Reproduce verbatim the lines in the records beginning with the line that contains "What do you see at coordinates (1123, 26)" and ending with, and including, the line that contains "center [1123, 26].". Omit the pictures from your answer.

BEGIN THE INPUT

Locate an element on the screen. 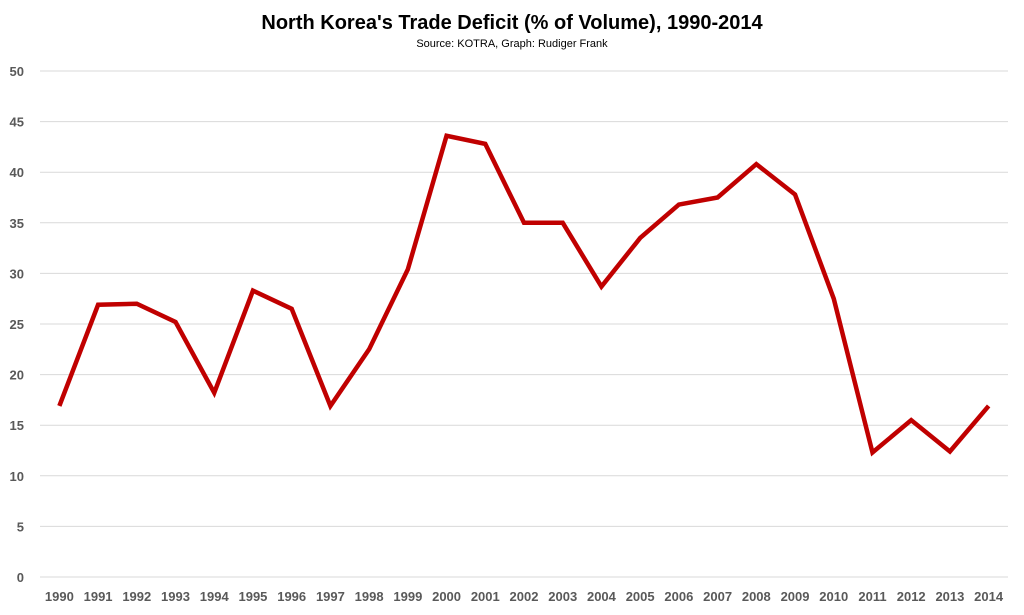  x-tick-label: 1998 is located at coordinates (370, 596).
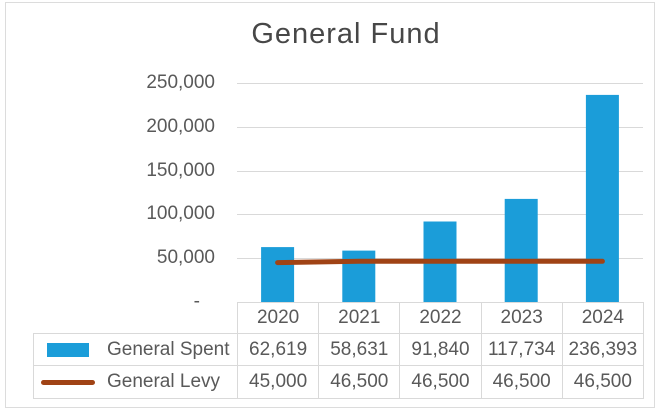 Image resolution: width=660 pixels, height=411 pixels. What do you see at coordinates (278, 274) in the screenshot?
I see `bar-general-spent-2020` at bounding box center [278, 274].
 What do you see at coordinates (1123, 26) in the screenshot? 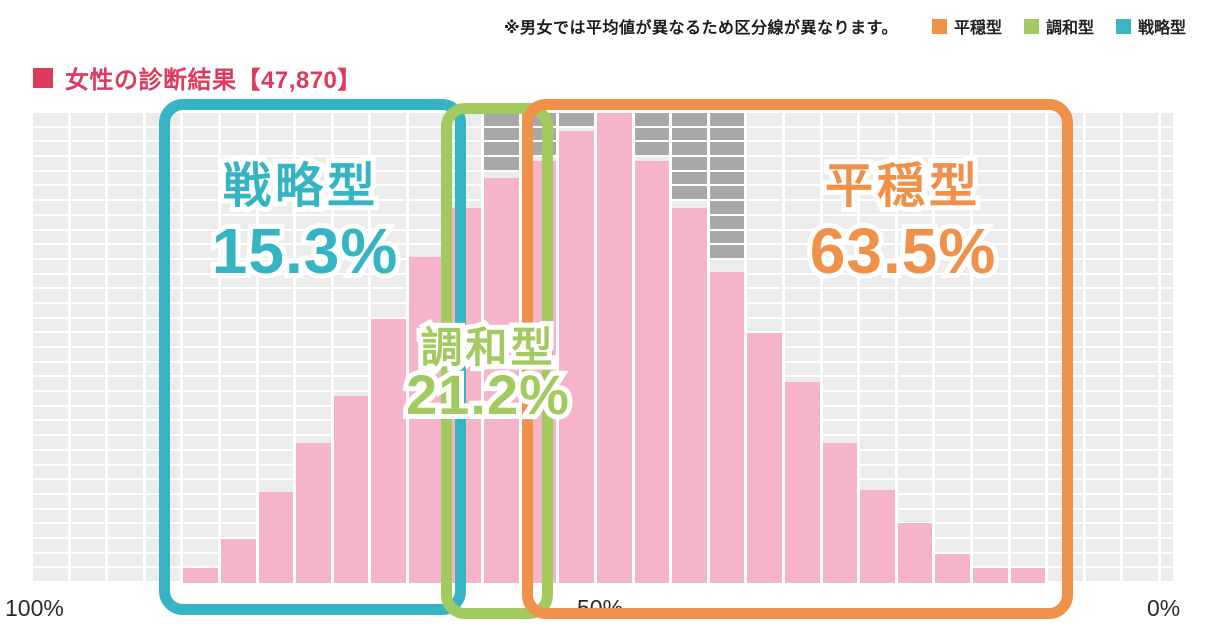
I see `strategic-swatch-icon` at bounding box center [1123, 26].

END THE INPUT
BEGIN THE INPUT

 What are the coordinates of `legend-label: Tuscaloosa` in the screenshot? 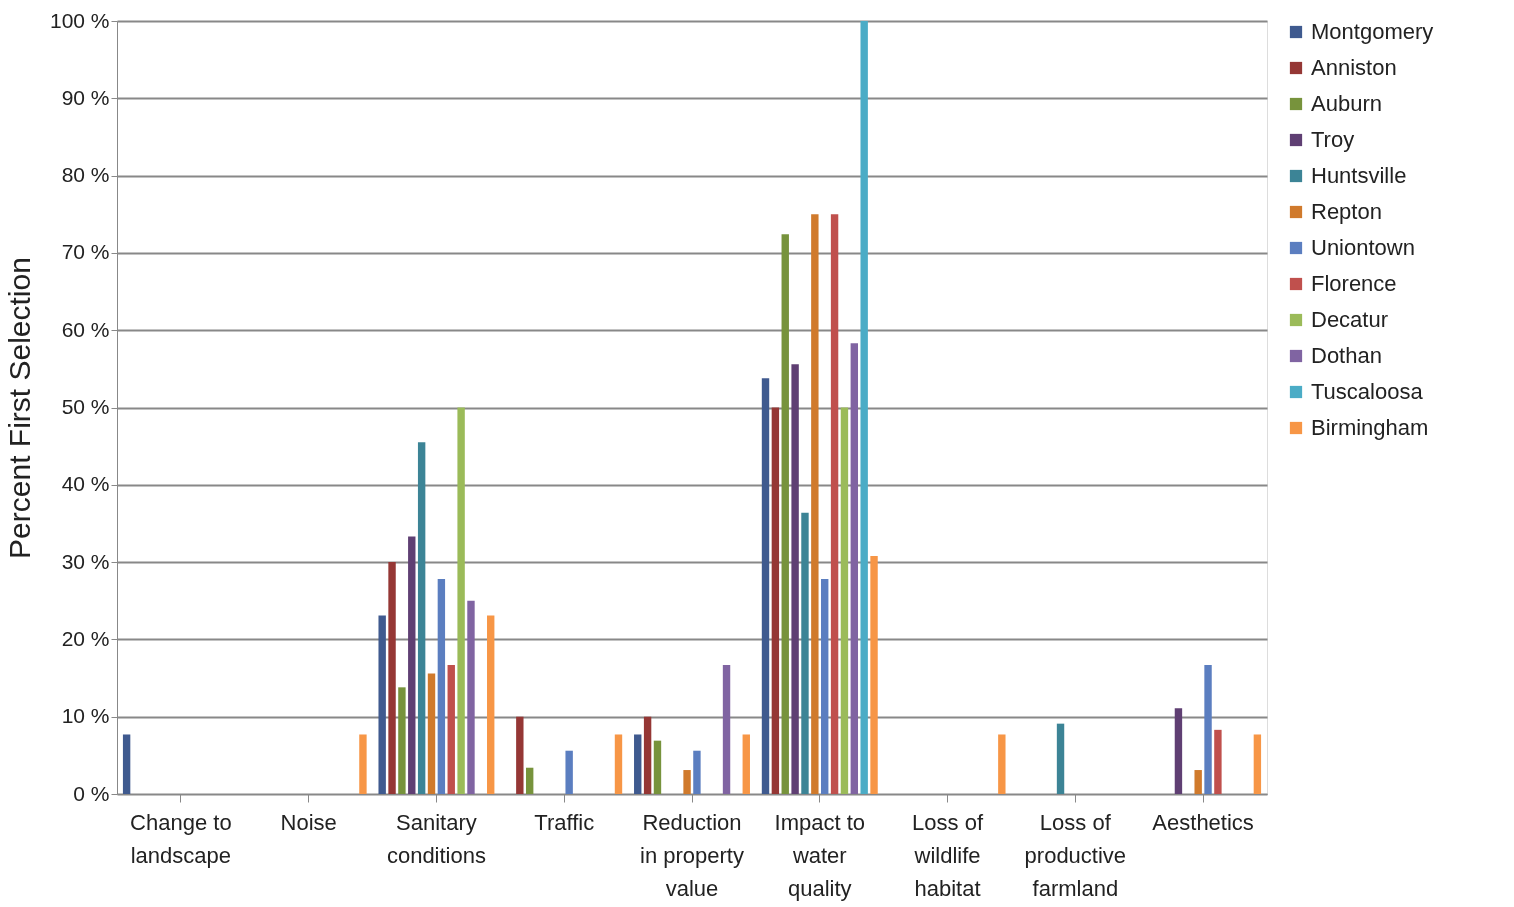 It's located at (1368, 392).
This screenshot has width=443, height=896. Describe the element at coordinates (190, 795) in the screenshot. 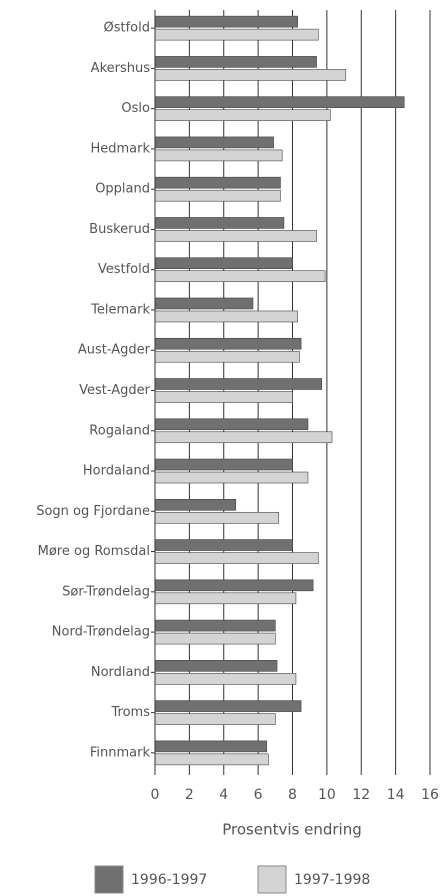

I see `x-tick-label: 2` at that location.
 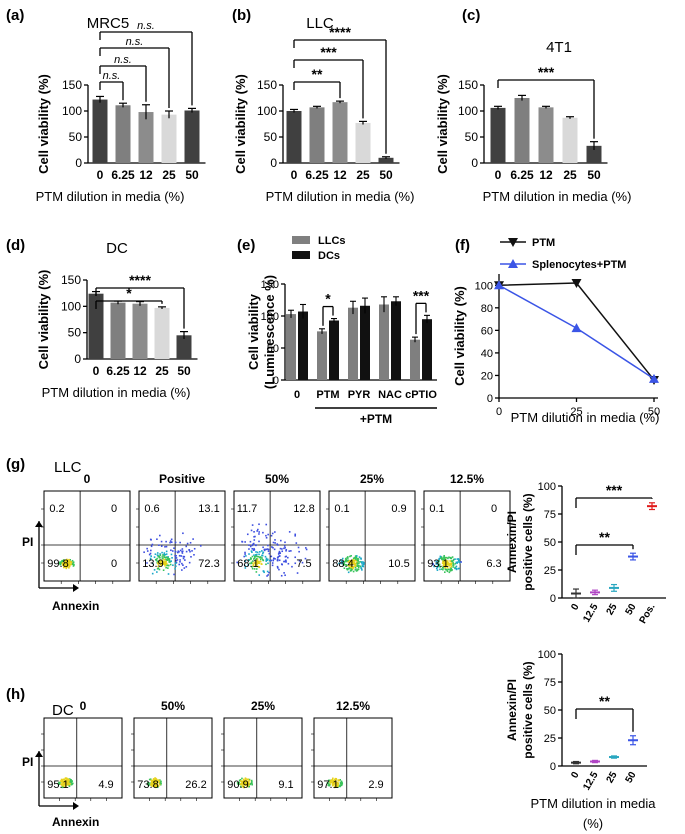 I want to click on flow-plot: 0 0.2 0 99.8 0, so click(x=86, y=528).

END THE INPUT

• [FINAL ANSWER]:
 What do you see at coordinates (1123, 26) in the screenshot? 
I see `strategic-swatch-icon` at bounding box center [1123, 26].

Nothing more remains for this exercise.